• [Work order]:
Could you filter the material and copy every line where the word "Microsoft" occurs?

[[ Recorded data, beginning ]]

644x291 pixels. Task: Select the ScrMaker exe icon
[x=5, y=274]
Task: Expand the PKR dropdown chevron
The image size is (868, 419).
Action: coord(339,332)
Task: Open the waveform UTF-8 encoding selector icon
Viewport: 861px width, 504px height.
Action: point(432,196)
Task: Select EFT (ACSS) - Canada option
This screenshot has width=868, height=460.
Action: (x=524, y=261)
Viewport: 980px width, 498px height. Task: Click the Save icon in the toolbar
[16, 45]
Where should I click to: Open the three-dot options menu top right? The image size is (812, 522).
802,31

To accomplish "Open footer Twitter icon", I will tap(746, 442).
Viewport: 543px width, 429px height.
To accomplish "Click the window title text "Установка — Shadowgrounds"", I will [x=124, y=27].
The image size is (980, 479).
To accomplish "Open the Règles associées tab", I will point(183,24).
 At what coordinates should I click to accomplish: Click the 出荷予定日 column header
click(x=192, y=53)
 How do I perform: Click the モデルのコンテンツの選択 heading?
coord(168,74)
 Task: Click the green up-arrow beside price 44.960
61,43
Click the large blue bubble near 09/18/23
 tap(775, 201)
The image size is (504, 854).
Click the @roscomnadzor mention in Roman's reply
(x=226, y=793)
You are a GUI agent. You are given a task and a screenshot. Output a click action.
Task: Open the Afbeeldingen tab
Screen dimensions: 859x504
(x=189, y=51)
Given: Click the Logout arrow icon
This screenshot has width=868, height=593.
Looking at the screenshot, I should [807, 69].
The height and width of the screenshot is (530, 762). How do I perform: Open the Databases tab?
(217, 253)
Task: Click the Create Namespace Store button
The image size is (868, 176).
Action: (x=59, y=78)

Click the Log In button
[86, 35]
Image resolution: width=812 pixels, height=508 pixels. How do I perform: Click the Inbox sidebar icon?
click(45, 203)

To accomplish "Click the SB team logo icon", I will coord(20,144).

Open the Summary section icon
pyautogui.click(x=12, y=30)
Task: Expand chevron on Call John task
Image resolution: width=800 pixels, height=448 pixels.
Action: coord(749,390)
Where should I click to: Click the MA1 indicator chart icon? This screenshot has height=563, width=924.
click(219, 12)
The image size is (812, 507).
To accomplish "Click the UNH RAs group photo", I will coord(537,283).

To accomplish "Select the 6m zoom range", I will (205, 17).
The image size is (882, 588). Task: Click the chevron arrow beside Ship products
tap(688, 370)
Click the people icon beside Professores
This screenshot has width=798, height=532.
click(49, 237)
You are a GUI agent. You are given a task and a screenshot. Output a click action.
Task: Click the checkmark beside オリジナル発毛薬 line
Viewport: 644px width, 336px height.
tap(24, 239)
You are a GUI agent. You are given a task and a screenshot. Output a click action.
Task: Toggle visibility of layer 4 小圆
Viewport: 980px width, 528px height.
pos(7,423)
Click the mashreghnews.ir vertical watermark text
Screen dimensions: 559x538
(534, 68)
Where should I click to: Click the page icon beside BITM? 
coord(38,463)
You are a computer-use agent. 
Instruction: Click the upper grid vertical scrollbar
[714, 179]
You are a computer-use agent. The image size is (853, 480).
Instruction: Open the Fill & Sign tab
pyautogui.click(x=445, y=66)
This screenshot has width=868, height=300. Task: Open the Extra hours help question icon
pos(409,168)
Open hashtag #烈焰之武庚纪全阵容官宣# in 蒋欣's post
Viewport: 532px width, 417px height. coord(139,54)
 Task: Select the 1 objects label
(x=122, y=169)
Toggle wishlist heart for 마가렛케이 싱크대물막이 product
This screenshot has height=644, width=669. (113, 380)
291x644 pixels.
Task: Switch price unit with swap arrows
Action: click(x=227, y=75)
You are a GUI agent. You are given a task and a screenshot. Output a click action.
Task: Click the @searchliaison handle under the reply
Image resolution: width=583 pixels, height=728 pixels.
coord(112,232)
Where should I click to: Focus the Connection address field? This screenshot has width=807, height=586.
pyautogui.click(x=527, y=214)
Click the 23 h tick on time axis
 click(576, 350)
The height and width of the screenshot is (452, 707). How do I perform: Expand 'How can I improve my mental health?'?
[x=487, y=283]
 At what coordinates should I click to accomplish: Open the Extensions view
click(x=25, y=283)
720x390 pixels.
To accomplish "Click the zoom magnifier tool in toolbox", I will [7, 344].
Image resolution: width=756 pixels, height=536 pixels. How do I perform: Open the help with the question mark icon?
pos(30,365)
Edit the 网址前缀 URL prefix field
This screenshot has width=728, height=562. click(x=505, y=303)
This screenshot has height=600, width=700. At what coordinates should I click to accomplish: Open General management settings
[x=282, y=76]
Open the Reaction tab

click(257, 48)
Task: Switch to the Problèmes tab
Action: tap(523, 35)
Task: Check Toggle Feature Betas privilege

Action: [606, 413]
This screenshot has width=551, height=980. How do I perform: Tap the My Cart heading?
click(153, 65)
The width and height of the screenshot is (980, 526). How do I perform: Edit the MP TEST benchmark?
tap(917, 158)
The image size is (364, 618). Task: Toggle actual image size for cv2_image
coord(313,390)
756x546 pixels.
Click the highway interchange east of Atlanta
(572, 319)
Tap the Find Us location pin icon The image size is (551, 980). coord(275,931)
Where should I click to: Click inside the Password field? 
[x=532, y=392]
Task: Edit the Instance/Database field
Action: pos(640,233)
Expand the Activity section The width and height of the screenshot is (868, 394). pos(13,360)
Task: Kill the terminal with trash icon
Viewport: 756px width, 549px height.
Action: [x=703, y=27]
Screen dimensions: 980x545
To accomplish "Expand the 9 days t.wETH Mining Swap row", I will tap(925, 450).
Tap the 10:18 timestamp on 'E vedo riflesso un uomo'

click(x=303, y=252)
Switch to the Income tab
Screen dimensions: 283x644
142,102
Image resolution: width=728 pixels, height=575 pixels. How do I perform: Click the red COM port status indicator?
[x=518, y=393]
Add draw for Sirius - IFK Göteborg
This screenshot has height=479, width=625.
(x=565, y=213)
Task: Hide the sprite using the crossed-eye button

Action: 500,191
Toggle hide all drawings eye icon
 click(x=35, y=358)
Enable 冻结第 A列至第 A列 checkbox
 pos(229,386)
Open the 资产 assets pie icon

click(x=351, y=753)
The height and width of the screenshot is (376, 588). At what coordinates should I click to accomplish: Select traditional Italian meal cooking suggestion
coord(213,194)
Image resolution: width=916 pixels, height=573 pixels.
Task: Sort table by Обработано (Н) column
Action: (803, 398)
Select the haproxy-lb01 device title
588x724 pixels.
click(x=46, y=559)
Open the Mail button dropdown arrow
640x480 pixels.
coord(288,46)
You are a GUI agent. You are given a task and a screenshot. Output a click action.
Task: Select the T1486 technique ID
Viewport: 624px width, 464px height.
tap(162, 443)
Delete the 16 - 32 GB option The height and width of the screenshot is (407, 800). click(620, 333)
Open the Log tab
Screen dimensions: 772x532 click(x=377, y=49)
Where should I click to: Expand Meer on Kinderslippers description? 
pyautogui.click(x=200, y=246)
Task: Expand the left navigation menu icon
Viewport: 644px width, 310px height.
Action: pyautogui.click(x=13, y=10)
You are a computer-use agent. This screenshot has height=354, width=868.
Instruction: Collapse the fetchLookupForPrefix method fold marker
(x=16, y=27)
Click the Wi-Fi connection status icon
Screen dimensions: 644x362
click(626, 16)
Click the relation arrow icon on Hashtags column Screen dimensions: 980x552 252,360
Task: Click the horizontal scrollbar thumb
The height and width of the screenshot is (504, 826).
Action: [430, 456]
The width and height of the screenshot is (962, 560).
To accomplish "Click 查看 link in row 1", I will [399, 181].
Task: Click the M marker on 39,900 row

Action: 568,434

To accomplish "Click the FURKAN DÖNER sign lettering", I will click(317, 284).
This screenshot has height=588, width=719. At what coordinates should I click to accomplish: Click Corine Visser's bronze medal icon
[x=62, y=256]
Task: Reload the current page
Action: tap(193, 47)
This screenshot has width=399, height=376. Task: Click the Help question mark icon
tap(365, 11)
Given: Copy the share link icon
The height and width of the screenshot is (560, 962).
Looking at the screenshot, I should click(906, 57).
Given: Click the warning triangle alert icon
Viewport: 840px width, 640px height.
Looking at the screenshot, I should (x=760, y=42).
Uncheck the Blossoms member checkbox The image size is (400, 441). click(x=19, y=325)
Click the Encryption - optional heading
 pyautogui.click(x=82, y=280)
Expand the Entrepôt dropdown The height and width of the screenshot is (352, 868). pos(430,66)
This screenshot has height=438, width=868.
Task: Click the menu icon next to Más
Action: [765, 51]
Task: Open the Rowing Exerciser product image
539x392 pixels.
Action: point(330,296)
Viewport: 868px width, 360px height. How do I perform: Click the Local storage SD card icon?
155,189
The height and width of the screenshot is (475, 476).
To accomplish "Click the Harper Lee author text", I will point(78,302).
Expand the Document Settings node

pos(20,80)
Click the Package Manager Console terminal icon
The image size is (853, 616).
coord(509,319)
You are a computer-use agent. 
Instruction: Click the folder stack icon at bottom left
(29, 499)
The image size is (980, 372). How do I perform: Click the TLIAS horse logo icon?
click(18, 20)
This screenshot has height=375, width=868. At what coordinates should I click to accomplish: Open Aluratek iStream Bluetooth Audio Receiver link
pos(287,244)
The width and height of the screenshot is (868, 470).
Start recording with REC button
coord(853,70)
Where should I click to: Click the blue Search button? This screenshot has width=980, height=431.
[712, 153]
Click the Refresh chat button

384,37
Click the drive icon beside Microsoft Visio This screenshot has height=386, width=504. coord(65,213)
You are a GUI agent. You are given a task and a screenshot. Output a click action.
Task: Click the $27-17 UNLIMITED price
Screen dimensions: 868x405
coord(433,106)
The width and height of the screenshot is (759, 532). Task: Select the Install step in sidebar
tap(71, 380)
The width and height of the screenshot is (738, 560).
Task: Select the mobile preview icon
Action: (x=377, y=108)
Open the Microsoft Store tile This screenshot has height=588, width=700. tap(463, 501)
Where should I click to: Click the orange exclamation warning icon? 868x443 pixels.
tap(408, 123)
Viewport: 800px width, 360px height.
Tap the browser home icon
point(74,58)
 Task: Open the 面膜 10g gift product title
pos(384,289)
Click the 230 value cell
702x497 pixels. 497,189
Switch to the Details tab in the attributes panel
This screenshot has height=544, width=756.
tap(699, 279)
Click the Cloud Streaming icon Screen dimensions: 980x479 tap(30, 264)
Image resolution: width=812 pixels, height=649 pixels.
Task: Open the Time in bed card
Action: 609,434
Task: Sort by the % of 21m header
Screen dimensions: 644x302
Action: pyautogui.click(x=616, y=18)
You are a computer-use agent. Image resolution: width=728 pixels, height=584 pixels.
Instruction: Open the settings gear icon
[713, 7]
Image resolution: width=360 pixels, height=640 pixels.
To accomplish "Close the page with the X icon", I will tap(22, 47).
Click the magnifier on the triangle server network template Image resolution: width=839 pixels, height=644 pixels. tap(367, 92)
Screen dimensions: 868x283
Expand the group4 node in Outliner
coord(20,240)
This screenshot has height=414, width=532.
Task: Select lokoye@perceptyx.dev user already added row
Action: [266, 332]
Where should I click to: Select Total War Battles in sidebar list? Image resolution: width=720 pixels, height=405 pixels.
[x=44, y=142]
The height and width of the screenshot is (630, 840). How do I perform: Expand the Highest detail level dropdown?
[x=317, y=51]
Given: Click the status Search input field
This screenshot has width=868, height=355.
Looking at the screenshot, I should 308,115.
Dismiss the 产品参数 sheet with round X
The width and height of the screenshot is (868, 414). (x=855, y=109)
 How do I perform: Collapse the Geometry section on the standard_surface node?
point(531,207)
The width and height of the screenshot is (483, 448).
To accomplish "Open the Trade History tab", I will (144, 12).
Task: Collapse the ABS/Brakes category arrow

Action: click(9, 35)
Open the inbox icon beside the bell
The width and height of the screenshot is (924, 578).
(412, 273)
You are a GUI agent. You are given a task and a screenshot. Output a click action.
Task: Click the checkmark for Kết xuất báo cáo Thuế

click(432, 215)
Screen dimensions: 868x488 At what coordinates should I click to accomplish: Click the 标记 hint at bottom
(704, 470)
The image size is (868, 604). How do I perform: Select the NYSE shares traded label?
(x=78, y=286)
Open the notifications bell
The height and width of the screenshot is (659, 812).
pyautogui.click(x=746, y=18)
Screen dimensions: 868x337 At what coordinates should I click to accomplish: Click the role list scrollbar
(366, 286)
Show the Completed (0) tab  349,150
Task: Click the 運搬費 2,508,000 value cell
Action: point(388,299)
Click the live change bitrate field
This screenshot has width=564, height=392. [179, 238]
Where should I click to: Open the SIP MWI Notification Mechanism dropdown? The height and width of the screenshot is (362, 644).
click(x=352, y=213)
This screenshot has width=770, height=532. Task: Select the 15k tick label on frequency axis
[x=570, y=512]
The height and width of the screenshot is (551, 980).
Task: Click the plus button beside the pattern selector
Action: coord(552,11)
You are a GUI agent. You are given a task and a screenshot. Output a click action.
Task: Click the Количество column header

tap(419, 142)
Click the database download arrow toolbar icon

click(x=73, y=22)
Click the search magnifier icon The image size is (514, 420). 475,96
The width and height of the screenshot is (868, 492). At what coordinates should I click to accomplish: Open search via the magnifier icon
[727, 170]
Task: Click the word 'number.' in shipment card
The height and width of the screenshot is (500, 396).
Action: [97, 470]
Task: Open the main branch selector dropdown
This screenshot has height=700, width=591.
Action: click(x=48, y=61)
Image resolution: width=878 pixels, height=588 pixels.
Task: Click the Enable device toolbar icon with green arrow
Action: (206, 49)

[[ Recorded data, end ]]

• [Response area]:
Click the drive icon beside Microsoft Visio This screenshot has height=386, width=504. coord(65,213)
Open the Microsoft Store tile This screenshot has height=588, width=700. tap(463, 501)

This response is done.